Man of the match Diez took to the No10 shirt as though it had been his all along, worked his line beautifully with a calm efficiency while Jerecivich proved the perfect foil both for Diez and to exploit the forward momentum the pack were creating.
The opening score came with the ever alert Jecerivich taking a quick tap penalty, chipping into space and Craig Gossman beating Jamie Urquhart to the bounce to go over for the try.
Twelve minutes later Andy Dunlop’s scoring pass to Gossman was knocked down and from the scum the ball swung right, Fergusson cut back silkily to put Dalgleish over for Jecerivich to land his second conversion.
Four minutes later, Anderson held on too long after a scorching break with Gossman outside him, Dundee countered and when Andy McLean made the most of a couple of weak tackles to score under the posts for Jack Steele to convert, alarm bells could be faintly heard but they reached a crescendo when Steele ended the first half with a penalty to make it 14-10 when Ayr could have been out of sight.
Ayr still looked confident into the second half though and Kerr Gossman appeared to have scored only to be pulled back for a crossing offence spotted by referee Ian Heard and no one else but that only delayed the try of the day.
Jecerivich started it off, Diez found Anderson with a beautifully weighted pass and from 45 metres, there was no stopping the full back. Jecerivich converted and with 18 minutes remaining the scrum half again was the instigator of Dalgeish’s second try which he duly converted to take Ayr 28-10 ahead with the bonus, and without doubt the game, in the bag.
Against a side of Dundee’s undoubted quality, Ayr had to cut it in defence as well but the fact that the only threat to their line produced McLean’s try is testament to the defensive organisation well away from the red zone.
Never one to over egg the pudding, Kenny Murray acknowledged the squad’s achievement commenting: “A good solid performance. When we were 14-0 up, we should have gone 21-0 ahead but instead we gave away a silly penalty which resulted in a disappointing try.
“However, some of our go-forward play was excellent which let the backs show just what they can do and that was impressive as was scoring a try straight off the training paddock.
“There were phases of the game which showed that the pack can bring variety to their play and that is going to be very important because it means that we can confront sides or move them around to get our backs running.”
This was reckoned by some to be as exciting a running game as Ayr have played for a long time and it sees the evolution of the side which was based successfully round a big and fearsome pack to one which can play a quick offload game or keep it tight, all supported by the fastest set of backs Ayr have put out, one is tempted to say in total terms, ever.

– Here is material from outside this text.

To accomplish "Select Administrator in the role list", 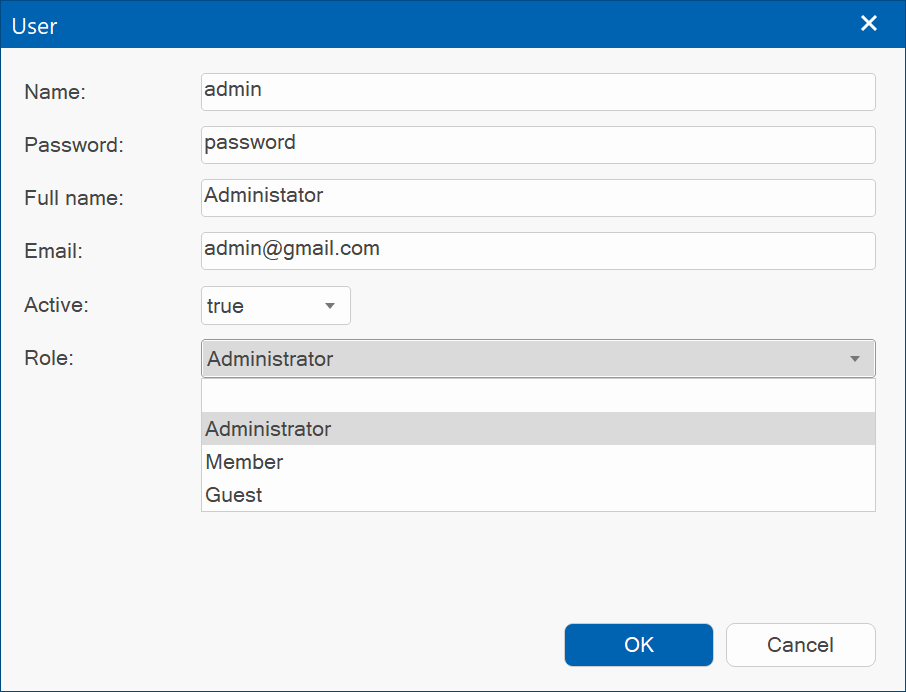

That performance leaves Ayr clear top of the RBS Premiership by a point and with another massive match against second in the table Gala at Netherdale on Saturday. Ayr know now they have the side which can take anyone in the league but consistency will be the key.
Team: Grant Anderson; Craig Gossman, Robbie Fergusson, Richard Dalgleish, Kerr Gossman; Sylvain Diez, Peter Jerecivich; Nick Cox, Stuart Fenwick, George Hunter, Scott Sutherland, Colin White, Ross Doneghan, Andy Dunlop, Calum Forrester. Subs: Hayden Wisnewski, Denford Mutamangira, Nick Campbell, Graham Fisken, Cammy Taylor.